━━━ READING PASSAGE
TSXV:WMG.H - Post by User

Comment by RawSiennaon Aug 21, 2021 12:52pm
119 Views
Post# 33745092

RE:Western Q3 end August 2021 *update

RE:Western Q3 end August 2021 *update Some details of the legal claims

9. CONTINGENT LIABILITIES AND COMMITMENTS


 a] Contingent liabilities

On September 29, 2020, James Sever filed a Notice of Civil Claim against the Company in the Supreme Court of British Columbia (the “Sever Claim”). The Sever Claim alleges that Mr. Sever had an employment and/or other similar contractual relationship with the Company, and that the Company breached such contractual relationship by way of constructive dismissal or similar conduct. The Sever Claim seeks damages in excess of $2,500,000, certain equity compensation, prejudgment garnishment, costs, interest and other non-monetary relief. On July 27, 2021, the Company filed a response to the Sever Claim, which included the following, among other things: (a) that the Company was never properly served with the Sever Claim; (b) that the Company had never had any form of employment, independent or consulting relationship or agreement with Sever; (c) that the Company had no debts, liabilities or obligations to Sever; (d) that to the extent that Sever had some form of employment, independent or consulting or similar relationship or agreement as alleged in the Sever Claim, such contract or relationship, if one existed, was never with the Company and was with some other corporate entity.

 

The Company intends to vigorously defend against the Sever Claim, and believes that the Sever Claim is without merit. As the Company cannot predict the outcome of the Sever Claim, no provision has been recognized as there is no present obligation and the probability of an outcome cannot be determined.

 

[ii] On December 30, 2020, the Company entered into a settlement agreement with Frank Halliday, a former director and officer of the Company, whereby the Company has agreed to pay Mr. Halliday termination pay in the amount of CAD$102,001 (USD equivalent $76,589) via installment payments commencing in January 2021 until October 2021. At October 31, 2020, the Company had recorded a provision for the settlement amount. For the period ended April 30, 2021, the Company had made aggregate payments of CAD$51,401 (USD equivalent 40,384) (2020 – $Nil) to Mr. Halliday, reducing the provision accordingly.
━━━━━━
INSTRUCTIONS FOR THE TASK → Write the next part of the forum post on the company's contingent liabilities, starting right after its last sentence.
━━━ LISTED RECORDS
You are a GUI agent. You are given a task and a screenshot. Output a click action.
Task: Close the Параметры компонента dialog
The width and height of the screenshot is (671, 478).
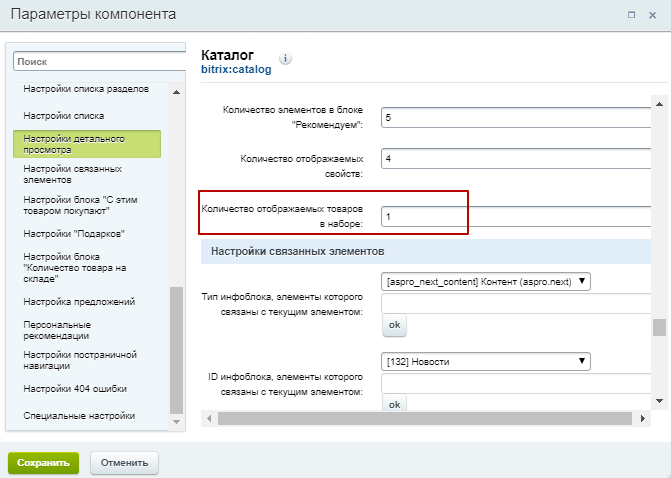pyautogui.click(x=652, y=15)
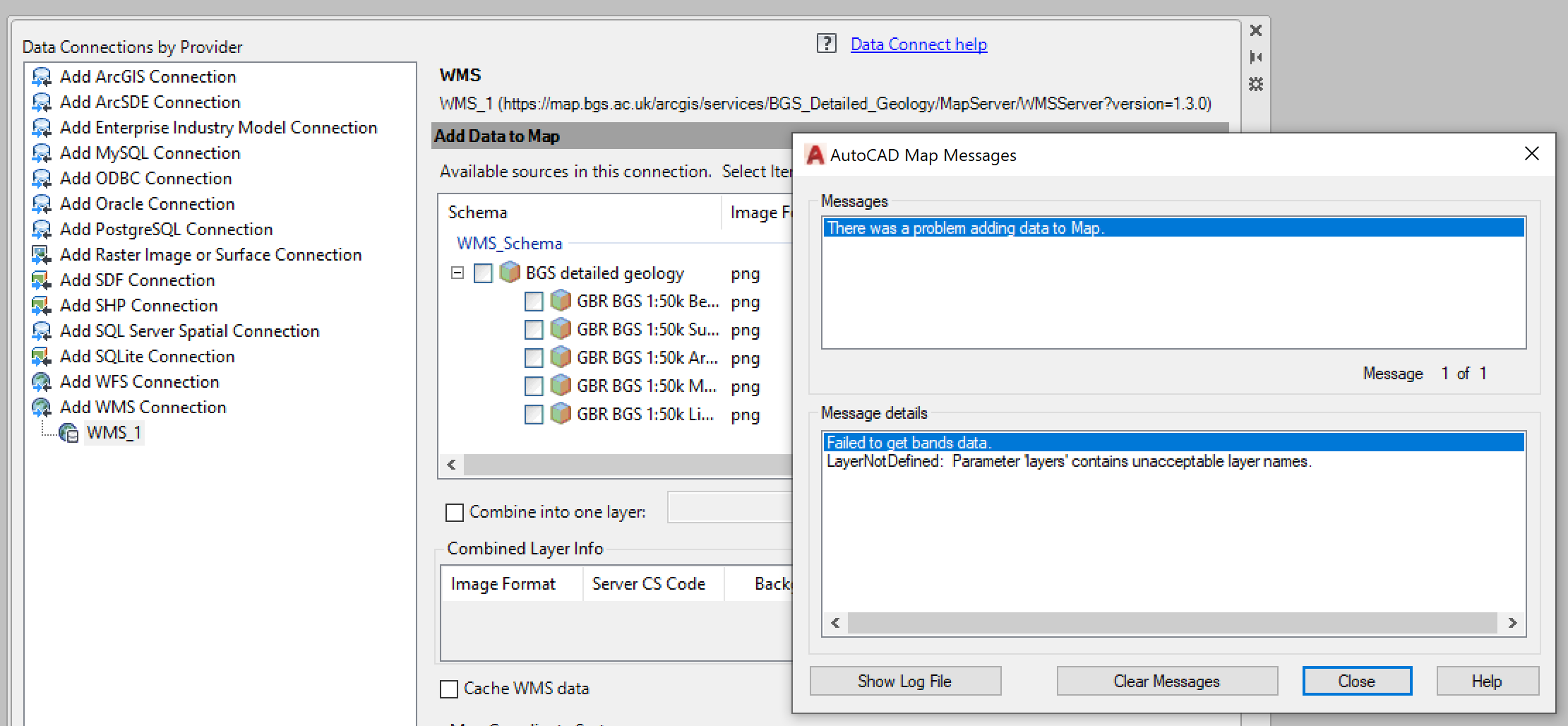The width and height of the screenshot is (1568, 726).
Task: Select the WMS_1 connection icon
Action: (68, 432)
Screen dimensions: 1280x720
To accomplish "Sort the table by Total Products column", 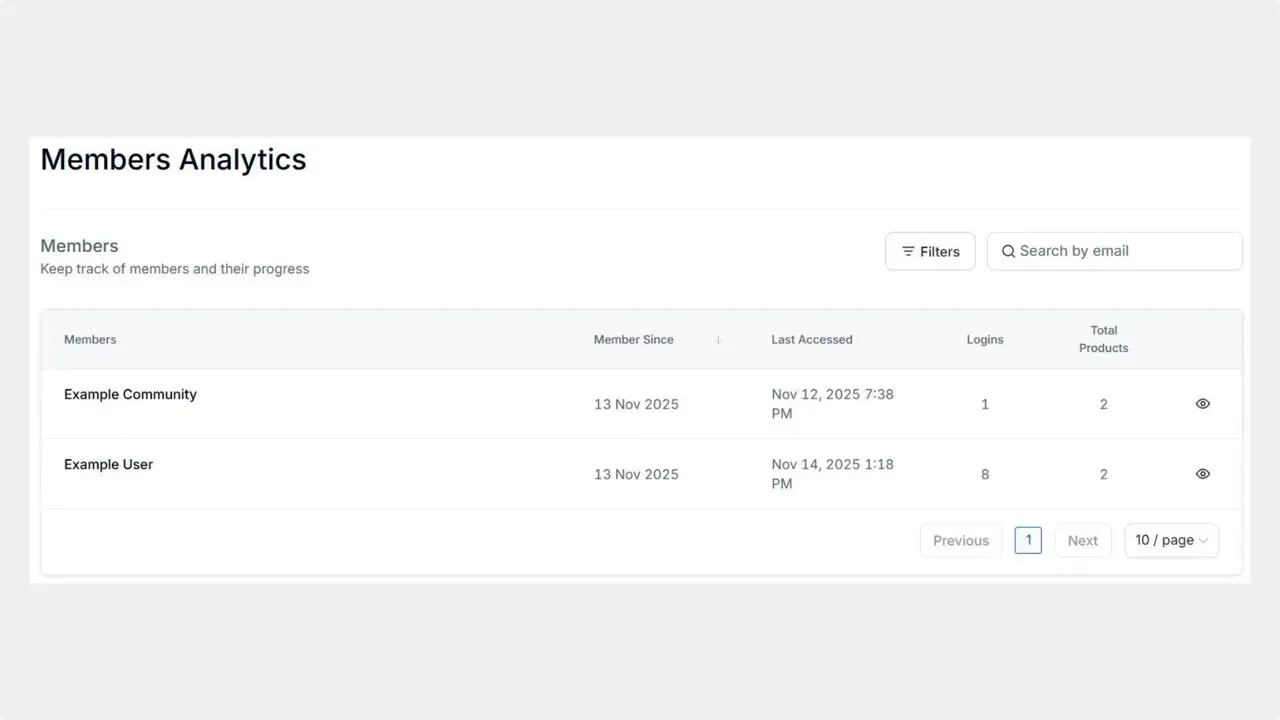I will point(1103,339).
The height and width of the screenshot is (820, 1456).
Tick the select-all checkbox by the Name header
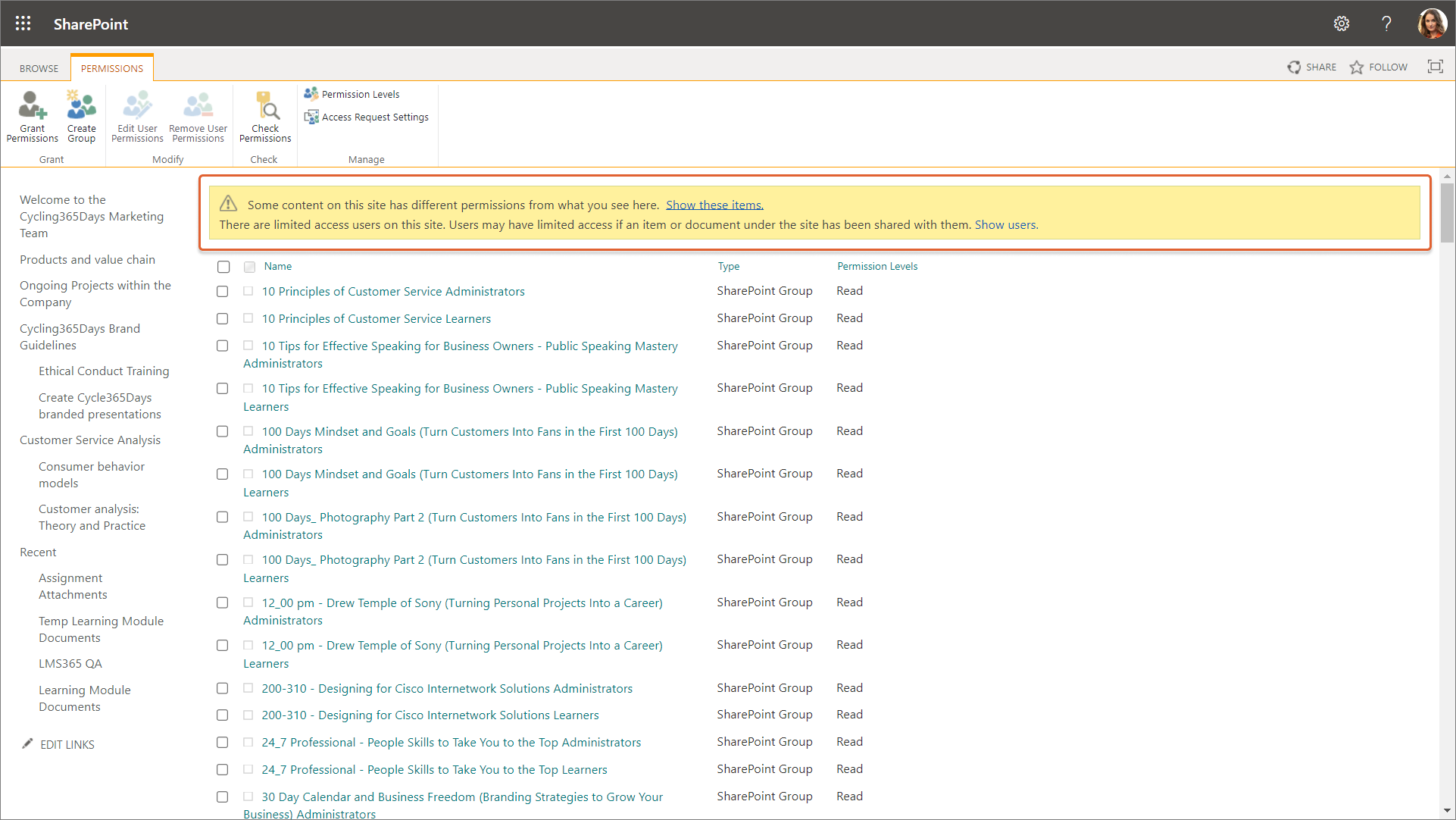click(x=223, y=267)
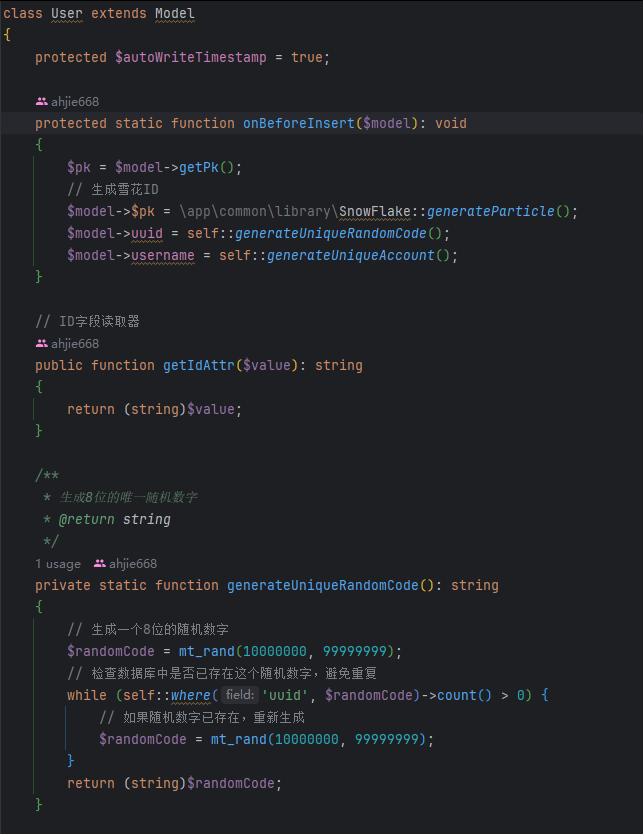Click ahjie668 author label above getIdAttr
The height and width of the screenshot is (834, 643).
click(75, 344)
━━━━━━
ANSWER TO THE PROBLEM →
[iii] On December 31, 2020, GEM Yield Bahamas Limited (“GEM”) served the Company with a Notice of Intention to Arbitrate (the “New York Arbitration Notice”) before the American Arbitration Association in New York, (the “GEM New York Arbitration”). The New York Arbitration Notice alleges the Company breached a Share Subscription Agreement dated November 15, 2019 entered into between the Company and GEM (the “GEM Agreement”), among other things, claiming damages of CAD$4.2 million (USD equivalent $3.3 million). On January 19, 2021, the Company moved to stay the GEM New York Arbitration claiming the GEM Agreement was not valid. On March 19, 2021, the Court ruled that there was an arbitration clause but it was up to the arbitrator to determine if the arbitration clause was valid. Therefore, the New York State action was closed. GEM filed an arbitration, and in June 2021, the Company filed a Statement of Answer denying the existence of any binding agreement between the Company and GEM. The Company intends to vigorously defend itself and believes the allegations against the Company in the GEM New York Arbitration lack merit. As the Company cannot predict the outcome of this arbitration proceeding, no provision has been recognized in respect to the GEM New York Arbitration as there is no present obligation and the probability of an outcome cannot be determined.

 

[iv] On February 9, 2021, GEM instituted another arbitration against the Company before the International Centre for Dispute Resolution in Montreal Canada (the “GEM Montreal Arbitration”) and joined GEM’s affiliate, GEM Global Yield LLC SC (“GEM Global Yield” together with GEM, the “GEM Parties”). The Statement of Claim filed by the GEM Parties alleges the Company breached a Share Subscription Agreement dated November 15, 2019 and promissory note, among other things, claiming damages of CAD$4.9 million (USD equivalent $3.85 million), in addition to costs and expenses. The Company and the GEM Parties are in the process of selecting an arbitrator in this matter, and following such appointment, the Company will file a Statement of Answer. The Company intends to vigorously defend itself and believes the allegations lack merit. As the Company cannot predict the outcome of this arbitration proceeding, no provision has been recognized in respect to the GEM Montreal Arbitration as there is no present obligation and the probability of an outcome cannot be determined.
 
The James Sever suit is interesting because his technology and licensing (royalties) seem to be behind the whole company.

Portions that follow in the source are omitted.